[Start of Attachment]

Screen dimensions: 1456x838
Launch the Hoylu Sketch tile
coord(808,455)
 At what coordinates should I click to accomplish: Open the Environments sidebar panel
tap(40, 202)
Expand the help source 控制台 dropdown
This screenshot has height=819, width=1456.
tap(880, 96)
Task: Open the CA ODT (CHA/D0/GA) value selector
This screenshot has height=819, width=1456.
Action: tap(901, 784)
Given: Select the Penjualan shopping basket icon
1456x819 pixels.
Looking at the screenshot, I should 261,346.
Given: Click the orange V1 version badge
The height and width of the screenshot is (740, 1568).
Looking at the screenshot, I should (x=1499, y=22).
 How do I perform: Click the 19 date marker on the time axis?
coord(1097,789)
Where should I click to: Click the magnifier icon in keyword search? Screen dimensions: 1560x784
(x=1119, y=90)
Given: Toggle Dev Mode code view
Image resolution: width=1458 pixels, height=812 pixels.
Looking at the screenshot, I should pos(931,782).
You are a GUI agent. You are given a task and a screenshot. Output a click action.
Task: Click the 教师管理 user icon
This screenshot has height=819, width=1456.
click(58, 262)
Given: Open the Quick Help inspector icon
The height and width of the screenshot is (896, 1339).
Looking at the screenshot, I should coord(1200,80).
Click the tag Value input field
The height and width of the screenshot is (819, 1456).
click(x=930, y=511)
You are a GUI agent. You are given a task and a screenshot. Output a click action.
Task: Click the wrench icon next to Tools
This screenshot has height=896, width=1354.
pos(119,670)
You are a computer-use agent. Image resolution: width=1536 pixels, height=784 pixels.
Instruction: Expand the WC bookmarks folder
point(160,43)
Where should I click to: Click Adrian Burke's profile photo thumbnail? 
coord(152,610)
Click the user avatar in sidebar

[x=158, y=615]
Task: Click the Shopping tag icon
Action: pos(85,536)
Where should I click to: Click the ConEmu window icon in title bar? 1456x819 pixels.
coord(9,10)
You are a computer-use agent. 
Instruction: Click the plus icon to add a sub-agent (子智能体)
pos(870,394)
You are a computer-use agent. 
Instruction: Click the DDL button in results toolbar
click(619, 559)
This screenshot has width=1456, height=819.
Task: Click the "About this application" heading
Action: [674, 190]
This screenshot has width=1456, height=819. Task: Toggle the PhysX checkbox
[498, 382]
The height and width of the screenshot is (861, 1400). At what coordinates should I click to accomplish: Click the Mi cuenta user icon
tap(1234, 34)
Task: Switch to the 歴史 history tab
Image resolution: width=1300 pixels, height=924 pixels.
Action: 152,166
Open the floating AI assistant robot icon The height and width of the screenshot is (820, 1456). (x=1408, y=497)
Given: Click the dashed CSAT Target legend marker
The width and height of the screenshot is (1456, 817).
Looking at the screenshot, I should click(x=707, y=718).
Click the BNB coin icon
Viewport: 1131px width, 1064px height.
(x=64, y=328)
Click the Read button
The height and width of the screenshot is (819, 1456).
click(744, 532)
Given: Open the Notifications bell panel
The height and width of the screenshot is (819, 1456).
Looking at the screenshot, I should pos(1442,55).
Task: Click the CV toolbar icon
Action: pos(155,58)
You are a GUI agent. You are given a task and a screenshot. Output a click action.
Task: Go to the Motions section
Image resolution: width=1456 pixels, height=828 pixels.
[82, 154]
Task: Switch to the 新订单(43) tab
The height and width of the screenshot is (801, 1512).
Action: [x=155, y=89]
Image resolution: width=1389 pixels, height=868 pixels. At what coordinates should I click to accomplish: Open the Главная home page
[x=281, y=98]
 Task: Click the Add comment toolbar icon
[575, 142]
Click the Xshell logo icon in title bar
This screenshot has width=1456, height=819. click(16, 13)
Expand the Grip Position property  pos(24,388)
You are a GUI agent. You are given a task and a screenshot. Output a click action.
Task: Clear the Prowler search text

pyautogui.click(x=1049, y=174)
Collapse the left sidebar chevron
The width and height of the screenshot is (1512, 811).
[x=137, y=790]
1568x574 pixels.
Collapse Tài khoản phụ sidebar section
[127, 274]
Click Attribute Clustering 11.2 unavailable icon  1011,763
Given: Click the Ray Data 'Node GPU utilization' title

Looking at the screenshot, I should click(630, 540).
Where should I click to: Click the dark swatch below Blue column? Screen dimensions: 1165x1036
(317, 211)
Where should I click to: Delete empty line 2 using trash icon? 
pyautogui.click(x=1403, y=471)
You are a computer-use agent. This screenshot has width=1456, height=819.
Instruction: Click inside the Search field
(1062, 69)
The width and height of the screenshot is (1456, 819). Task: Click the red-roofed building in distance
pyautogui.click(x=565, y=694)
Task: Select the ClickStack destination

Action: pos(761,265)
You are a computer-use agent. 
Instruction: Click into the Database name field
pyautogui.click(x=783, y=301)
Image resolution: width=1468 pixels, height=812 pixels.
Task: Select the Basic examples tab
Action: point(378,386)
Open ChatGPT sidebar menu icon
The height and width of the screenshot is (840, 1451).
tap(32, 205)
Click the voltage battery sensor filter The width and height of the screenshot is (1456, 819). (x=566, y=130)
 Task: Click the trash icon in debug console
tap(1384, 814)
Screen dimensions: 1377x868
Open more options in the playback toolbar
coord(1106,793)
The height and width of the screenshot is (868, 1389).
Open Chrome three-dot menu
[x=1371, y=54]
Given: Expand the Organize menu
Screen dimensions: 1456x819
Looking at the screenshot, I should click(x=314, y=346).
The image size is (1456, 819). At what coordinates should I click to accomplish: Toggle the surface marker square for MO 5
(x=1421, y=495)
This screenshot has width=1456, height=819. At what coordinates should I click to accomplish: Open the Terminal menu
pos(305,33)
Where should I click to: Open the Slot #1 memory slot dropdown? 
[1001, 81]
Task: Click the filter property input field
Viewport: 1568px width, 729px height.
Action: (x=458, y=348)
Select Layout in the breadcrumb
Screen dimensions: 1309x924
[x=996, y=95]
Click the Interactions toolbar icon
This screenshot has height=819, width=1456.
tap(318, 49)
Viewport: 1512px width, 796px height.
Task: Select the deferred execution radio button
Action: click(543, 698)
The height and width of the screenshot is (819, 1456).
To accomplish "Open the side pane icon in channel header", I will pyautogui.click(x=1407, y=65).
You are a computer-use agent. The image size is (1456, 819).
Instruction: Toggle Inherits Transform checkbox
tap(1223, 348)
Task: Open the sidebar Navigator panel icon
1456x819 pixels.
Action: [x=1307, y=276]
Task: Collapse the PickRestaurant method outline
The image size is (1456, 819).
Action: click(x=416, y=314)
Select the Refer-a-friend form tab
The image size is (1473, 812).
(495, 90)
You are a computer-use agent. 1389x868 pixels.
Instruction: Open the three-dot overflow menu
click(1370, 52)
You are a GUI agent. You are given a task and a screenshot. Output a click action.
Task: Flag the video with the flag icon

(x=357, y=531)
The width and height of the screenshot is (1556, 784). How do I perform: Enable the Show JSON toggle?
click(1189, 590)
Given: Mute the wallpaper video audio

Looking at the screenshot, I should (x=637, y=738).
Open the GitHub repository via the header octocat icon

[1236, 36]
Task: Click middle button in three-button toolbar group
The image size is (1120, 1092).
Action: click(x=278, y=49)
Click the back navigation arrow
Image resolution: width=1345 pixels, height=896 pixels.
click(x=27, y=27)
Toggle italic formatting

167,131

[End of Attachment]

What is needed: The entire listing should be repeated with no line missing and no word altered.

Written answer:
Screen dimensions: 1456x838
Launch the Hoylu Sketch tile
coord(808,455)
 At what coordinates should I click to accomplish: Open the Environments sidebar panel
tap(40, 202)
Expand the help source 控制台 dropdown
This screenshot has height=819, width=1456.
tap(880, 96)
Task: Open the CA ODT (CHA/D0/GA) value selector
This screenshot has height=819, width=1456.
Action: tap(901, 784)
Given: Select the Penjualan shopping basket icon
1456x819 pixels.
Looking at the screenshot, I should 261,346.
Given: Click the orange V1 version badge
The height and width of the screenshot is (740, 1568).
Looking at the screenshot, I should (x=1499, y=22).
 How do I perform: Click the 19 date marker on the time axis?
coord(1097,789)
Where should I click to: Click the magnifier icon in keyword search? Screen dimensions: 1560x784
(x=1119, y=90)
Given: Toggle Dev Mode code view
Image resolution: width=1458 pixels, height=812 pixels.
Looking at the screenshot, I should pos(931,782).
You are a GUI agent. You are given a task and a screenshot. Output a click action.
Task: Click the 教师管理 user icon
This screenshot has height=819, width=1456.
click(58, 262)
Given: Open the Quick Help inspector icon
The height and width of the screenshot is (896, 1339).
Looking at the screenshot, I should coord(1200,80).
Click the tag Value input field
The height and width of the screenshot is (819, 1456).
click(x=930, y=511)
You are a GUI agent. You are given a task and a screenshot. Output a click action.
Task: Click the wrench icon next to Tools
This screenshot has height=896, width=1354.
pos(119,670)
You are a computer-use agent. Image resolution: width=1536 pixels, height=784 pixels.
Instruction: Expand the WC bookmarks folder
point(160,43)
Where should I click to: Click Adrian Burke's profile photo thumbnail? 
coord(152,610)
Click the user avatar in sidebar

[x=158, y=615]
Task: Click the Shopping tag icon
Action: pos(85,536)
Where should I click to: Click the ConEmu window icon in title bar? 1456x819 pixels.
coord(9,10)
You are a computer-use agent. 
Instruction: Click the plus icon to add a sub-agent (子智能体)
pos(870,394)
You are a computer-use agent. 
Instruction: Click the DDL button in results toolbar
click(619, 559)
This screenshot has width=1456, height=819.
Task: Click the "About this application" heading
Action: [674, 190]
This screenshot has width=1456, height=819. Task: Toggle the PhysX checkbox
[498, 382]
The height and width of the screenshot is (861, 1400). At what coordinates should I click to accomplish: Click the Mi cuenta user icon
tap(1234, 34)
Task: Switch to the 歴史 history tab
Image resolution: width=1300 pixels, height=924 pixels.
Action: 152,166
Open the floating AI assistant robot icon The height and width of the screenshot is (820, 1456). (x=1408, y=497)
Given: Click the dashed CSAT Target legend marker
The width and height of the screenshot is (1456, 817).
Looking at the screenshot, I should click(x=707, y=718).
Click the BNB coin icon
Viewport: 1131px width, 1064px height.
(x=64, y=328)
Click the Read button
The height and width of the screenshot is (819, 1456).
click(744, 532)
Given: Open the Notifications bell panel
The height and width of the screenshot is (819, 1456).
Looking at the screenshot, I should pos(1442,55).
Task: Click the CV toolbar icon
Action: pos(155,58)
You are a GUI agent. You are given a task and a screenshot. Output a click action.
Task: Go to the Motions section
Image resolution: width=1456 pixels, height=828 pixels.
[82, 154]
Task: Switch to the 新订单(43) tab
The height and width of the screenshot is (801, 1512).
Action: [x=155, y=89]
Image resolution: width=1389 pixels, height=868 pixels. At what coordinates should I click to accomplish: Open the Главная home page
[x=281, y=98]
 Task: Click the Add comment toolbar icon
[575, 142]
Click the Xshell logo icon in title bar
This screenshot has width=1456, height=819. click(16, 13)
Expand the Grip Position property  pos(24,388)
You are a GUI agent. You are given a task and a screenshot. Output a click action.
Task: Clear the Prowler search text

pyautogui.click(x=1049, y=174)
Collapse the left sidebar chevron
The width and height of the screenshot is (1512, 811).
[x=137, y=790]
1568x574 pixels.
Collapse Tài khoản phụ sidebar section
[127, 274]
Click Attribute Clustering 11.2 unavailable icon  1011,763
Given: Click the Ray Data 'Node GPU utilization' title

Looking at the screenshot, I should click(630, 540).
Where should I click to: Click the dark swatch below Blue column? Screen dimensions: 1165x1036
(317, 211)
Where should I click to: Delete empty line 2 using trash icon? 
pyautogui.click(x=1403, y=471)
You are a computer-use agent. This screenshot has width=1456, height=819.
Instruction: Click inside the Search field
(1062, 69)
The width and height of the screenshot is (1456, 819). Task: Click the red-roofed building in distance
pyautogui.click(x=565, y=694)
Task: Select the ClickStack destination

Action: pos(761,265)
You are a computer-use agent. 
Instruction: Click into the Database name field
pyautogui.click(x=783, y=301)
Image resolution: width=1468 pixels, height=812 pixels.
Task: Select the Basic examples tab
Action: point(378,386)
Open ChatGPT sidebar menu icon
The height and width of the screenshot is (840, 1451).
tap(32, 205)
Click the voltage battery sensor filter The width and height of the screenshot is (1456, 819). (x=566, y=130)
 Task: Click the trash icon in debug console
tap(1384, 814)
Screen dimensions: 1377x868
Open more options in the playback toolbar
coord(1106,793)
The height and width of the screenshot is (868, 1389).
Open Chrome three-dot menu
[x=1371, y=54]
Given: Expand the Organize menu
Screen dimensions: 1456x819
Looking at the screenshot, I should click(x=314, y=346).
The image size is (1456, 819). At what coordinates should I click to accomplish: Toggle the surface marker square for MO 5
(x=1421, y=495)
This screenshot has width=1456, height=819. At what coordinates should I click to accomplish: Open the Terminal menu
pos(305,33)
Where should I click to: Open the Slot #1 memory slot dropdown? 
[1001, 81]
Task: Click the filter property input field
Viewport: 1568px width, 729px height.
Action: (x=458, y=348)
Select Layout in the breadcrumb
Screen dimensions: 1309x924
[x=996, y=95]
Click the Interactions toolbar icon
This screenshot has height=819, width=1456.
tap(318, 49)
Viewport: 1512px width, 796px height.
Task: Select the deferred execution radio button
Action: click(543, 698)
The height and width of the screenshot is (819, 1456).
To accomplish "Open the side pane icon in channel header", I will pyautogui.click(x=1407, y=65).
You are a computer-use agent. The image size is (1456, 819).
Instruction: Toggle Inherits Transform checkbox
tap(1223, 348)
Task: Open the sidebar Navigator panel icon
1456x819 pixels.
Action: [x=1307, y=276]
Task: Collapse the PickRestaurant method outline
The image size is (1456, 819).
Action: click(x=416, y=314)
Select the Refer-a-friend form tab
The image size is (1473, 812).
(495, 90)
You are a computer-use agent. 1389x868 pixels.
Instruction: Open the three-dot overflow menu
click(1370, 52)
You are a GUI agent. You are given a task and a screenshot. Output a click action.
Task: Flag the video with the flag icon

(x=357, y=531)
The width and height of the screenshot is (1556, 784). How do I perform: Enable the Show JSON toggle?
click(1189, 590)
Given: Mute the wallpaper video audio

Looking at the screenshot, I should (x=637, y=738).
Open the GitHub repository via the header octocat icon

[1236, 36]
Task: Click middle button in three-button toolbar group
The image size is (1120, 1092).
Action: click(x=278, y=49)
Click the back navigation arrow
Image resolution: width=1345 pixels, height=896 pixels.
click(x=27, y=27)
Toggle italic formatting

167,131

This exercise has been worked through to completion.